### Required task
Rewrite the items from the line containing "Task: Select the System" down to the line containing "Action: coord(203,356)" with "Theme" changed to "Language" and everything else unchanged, and return only those lines.

Item-finding records:
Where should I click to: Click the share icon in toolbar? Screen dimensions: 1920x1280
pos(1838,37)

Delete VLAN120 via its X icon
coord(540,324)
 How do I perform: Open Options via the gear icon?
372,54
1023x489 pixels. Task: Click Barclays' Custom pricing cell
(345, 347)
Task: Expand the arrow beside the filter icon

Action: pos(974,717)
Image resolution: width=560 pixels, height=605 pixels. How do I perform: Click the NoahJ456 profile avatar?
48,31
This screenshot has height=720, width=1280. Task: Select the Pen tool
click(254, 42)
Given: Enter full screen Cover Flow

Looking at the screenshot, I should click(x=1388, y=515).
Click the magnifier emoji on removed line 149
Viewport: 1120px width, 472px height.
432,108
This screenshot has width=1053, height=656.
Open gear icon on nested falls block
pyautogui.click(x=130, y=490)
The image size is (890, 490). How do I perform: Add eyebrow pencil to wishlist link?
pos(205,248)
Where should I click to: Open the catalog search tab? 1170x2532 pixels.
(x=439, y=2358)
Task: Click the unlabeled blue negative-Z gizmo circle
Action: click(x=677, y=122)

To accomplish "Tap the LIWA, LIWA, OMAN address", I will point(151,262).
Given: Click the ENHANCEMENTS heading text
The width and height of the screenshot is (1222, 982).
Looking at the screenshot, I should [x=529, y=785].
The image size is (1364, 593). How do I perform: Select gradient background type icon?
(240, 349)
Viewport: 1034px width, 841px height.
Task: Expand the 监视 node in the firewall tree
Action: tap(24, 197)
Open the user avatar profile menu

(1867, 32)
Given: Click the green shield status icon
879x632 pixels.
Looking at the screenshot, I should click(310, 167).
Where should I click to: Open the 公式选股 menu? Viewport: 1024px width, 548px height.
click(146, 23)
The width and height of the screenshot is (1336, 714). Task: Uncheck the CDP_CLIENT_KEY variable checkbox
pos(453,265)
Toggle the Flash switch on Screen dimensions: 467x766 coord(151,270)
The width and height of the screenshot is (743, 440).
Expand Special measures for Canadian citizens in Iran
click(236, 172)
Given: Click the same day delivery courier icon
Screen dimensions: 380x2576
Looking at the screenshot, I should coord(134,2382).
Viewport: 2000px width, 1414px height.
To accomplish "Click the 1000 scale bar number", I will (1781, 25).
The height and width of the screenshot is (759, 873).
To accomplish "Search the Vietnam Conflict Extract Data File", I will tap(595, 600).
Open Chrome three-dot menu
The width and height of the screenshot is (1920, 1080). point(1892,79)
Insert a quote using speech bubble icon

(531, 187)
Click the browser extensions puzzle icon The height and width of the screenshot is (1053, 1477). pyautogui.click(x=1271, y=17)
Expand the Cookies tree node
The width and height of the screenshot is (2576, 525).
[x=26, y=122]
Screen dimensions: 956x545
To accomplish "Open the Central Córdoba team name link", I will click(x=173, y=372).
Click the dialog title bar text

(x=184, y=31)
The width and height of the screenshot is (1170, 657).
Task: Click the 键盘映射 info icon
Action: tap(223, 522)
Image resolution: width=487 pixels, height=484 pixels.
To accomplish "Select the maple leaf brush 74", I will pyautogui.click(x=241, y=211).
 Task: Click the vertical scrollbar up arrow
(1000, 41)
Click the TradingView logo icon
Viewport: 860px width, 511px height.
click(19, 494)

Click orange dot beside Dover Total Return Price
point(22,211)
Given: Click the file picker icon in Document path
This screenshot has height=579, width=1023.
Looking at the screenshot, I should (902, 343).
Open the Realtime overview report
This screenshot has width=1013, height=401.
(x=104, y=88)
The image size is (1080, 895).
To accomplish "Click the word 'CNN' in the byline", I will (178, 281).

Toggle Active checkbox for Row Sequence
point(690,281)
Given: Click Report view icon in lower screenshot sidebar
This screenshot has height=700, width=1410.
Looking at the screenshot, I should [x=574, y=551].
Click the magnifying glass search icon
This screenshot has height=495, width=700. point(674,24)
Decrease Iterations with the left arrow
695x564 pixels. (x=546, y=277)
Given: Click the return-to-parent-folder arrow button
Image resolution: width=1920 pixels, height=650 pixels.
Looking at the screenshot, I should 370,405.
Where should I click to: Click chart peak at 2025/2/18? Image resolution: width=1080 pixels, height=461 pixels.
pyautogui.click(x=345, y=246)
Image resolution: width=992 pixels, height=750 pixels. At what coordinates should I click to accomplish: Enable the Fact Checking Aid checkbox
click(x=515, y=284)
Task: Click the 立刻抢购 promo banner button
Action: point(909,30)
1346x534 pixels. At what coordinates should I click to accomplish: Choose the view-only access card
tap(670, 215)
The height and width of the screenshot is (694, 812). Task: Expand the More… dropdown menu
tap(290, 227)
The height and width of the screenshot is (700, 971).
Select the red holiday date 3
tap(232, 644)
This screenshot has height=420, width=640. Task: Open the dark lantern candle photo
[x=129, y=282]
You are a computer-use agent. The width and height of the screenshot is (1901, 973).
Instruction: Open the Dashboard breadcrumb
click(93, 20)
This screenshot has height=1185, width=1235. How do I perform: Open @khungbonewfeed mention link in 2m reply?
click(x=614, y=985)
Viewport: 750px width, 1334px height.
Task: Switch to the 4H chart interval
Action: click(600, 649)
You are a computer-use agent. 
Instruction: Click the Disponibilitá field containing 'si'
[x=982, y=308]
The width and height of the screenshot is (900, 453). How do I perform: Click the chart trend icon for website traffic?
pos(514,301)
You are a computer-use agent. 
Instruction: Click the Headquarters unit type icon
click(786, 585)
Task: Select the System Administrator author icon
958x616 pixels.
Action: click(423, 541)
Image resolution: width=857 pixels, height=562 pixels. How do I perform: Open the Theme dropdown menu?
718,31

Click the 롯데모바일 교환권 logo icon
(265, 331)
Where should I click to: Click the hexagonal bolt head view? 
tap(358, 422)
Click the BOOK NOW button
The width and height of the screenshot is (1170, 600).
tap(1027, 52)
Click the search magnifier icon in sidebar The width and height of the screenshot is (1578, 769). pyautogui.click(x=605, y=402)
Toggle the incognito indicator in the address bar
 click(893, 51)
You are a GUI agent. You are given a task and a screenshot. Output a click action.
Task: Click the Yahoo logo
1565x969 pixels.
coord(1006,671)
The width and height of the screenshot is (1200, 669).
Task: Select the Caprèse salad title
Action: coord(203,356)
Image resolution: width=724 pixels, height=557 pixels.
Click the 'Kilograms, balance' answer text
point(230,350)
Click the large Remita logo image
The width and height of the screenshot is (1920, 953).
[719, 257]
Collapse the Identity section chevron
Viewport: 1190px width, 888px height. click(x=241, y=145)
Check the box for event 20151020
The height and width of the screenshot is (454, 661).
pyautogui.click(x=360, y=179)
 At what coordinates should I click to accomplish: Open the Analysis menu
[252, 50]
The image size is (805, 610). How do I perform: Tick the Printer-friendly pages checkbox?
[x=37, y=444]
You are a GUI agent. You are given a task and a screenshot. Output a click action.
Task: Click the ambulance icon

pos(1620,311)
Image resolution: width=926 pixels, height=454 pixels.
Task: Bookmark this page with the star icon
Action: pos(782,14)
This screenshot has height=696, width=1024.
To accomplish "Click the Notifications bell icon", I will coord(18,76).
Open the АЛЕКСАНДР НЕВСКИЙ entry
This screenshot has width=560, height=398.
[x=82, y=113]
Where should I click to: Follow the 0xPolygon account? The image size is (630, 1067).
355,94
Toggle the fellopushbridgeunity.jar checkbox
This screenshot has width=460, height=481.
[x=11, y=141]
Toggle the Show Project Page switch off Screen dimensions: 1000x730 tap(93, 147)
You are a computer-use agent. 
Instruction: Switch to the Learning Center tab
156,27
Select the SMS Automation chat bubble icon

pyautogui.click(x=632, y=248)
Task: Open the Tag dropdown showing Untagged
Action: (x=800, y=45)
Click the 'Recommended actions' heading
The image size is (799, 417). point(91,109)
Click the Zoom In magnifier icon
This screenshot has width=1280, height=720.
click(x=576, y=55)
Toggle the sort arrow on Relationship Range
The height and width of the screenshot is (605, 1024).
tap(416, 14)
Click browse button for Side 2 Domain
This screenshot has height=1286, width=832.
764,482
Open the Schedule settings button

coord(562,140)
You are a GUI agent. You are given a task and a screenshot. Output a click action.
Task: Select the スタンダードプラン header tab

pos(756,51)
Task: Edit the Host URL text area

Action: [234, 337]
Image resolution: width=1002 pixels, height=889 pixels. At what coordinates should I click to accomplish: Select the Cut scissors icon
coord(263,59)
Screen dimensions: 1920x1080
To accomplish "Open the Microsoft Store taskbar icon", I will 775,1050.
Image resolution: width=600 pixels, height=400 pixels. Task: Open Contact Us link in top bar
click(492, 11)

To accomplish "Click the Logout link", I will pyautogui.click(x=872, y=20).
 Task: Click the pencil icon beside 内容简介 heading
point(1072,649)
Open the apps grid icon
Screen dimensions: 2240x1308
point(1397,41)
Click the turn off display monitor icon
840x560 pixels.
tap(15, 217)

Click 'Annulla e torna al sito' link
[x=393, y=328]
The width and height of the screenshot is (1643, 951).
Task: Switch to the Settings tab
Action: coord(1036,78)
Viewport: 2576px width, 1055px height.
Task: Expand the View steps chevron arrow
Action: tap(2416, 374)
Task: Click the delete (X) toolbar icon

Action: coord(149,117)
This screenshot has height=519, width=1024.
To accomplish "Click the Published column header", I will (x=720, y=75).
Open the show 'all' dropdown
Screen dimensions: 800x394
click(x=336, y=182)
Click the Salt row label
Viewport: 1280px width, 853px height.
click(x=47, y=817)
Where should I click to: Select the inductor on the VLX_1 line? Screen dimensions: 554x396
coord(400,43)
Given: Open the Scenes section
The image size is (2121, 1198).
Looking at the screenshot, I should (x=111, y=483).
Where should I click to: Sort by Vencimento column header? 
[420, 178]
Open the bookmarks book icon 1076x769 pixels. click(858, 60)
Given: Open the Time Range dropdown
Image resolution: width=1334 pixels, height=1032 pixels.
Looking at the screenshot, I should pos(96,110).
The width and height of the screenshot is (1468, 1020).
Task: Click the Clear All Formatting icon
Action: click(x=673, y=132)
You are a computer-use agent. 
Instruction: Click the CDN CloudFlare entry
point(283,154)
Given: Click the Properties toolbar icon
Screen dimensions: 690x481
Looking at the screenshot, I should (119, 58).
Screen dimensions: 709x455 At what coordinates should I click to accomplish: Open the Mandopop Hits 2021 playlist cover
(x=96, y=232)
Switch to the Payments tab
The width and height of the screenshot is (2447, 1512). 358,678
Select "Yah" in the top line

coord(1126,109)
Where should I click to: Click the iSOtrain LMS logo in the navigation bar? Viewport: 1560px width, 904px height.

### Result of this task
Task: Select the System Administrator author icon
958x616 pixels.
Action: click(423, 541)
Image resolution: width=857 pixels, height=562 pixels. How do I perform: Open the Language dropdown menu?
718,31

Click the 롯데모바일 교환권 logo icon
(265, 331)
Where should I click to: Click the hexagonal bolt head view? 
tap(358, 422)
Click the BOOK NOW button
The width and height of the screenshot is (1170, 600).
tap(1027, 52)
Click the search magnifier icon in sidebar The width and height of the screenshot is (1578, 769). pyautogui.click(x=605, y=402)
Toggle the incognito indicator in the address bar
 click(893, 51)
You are a GUI agent. You are given a task and a screenshot. Output a click action.
Task: Click the Yahoo logo
1565x969 pixels.
coord(1006,671)
The width and height of the screenshot is (1200, 669).
Task: Select the Caprèse salad title
Action: coord(203,356)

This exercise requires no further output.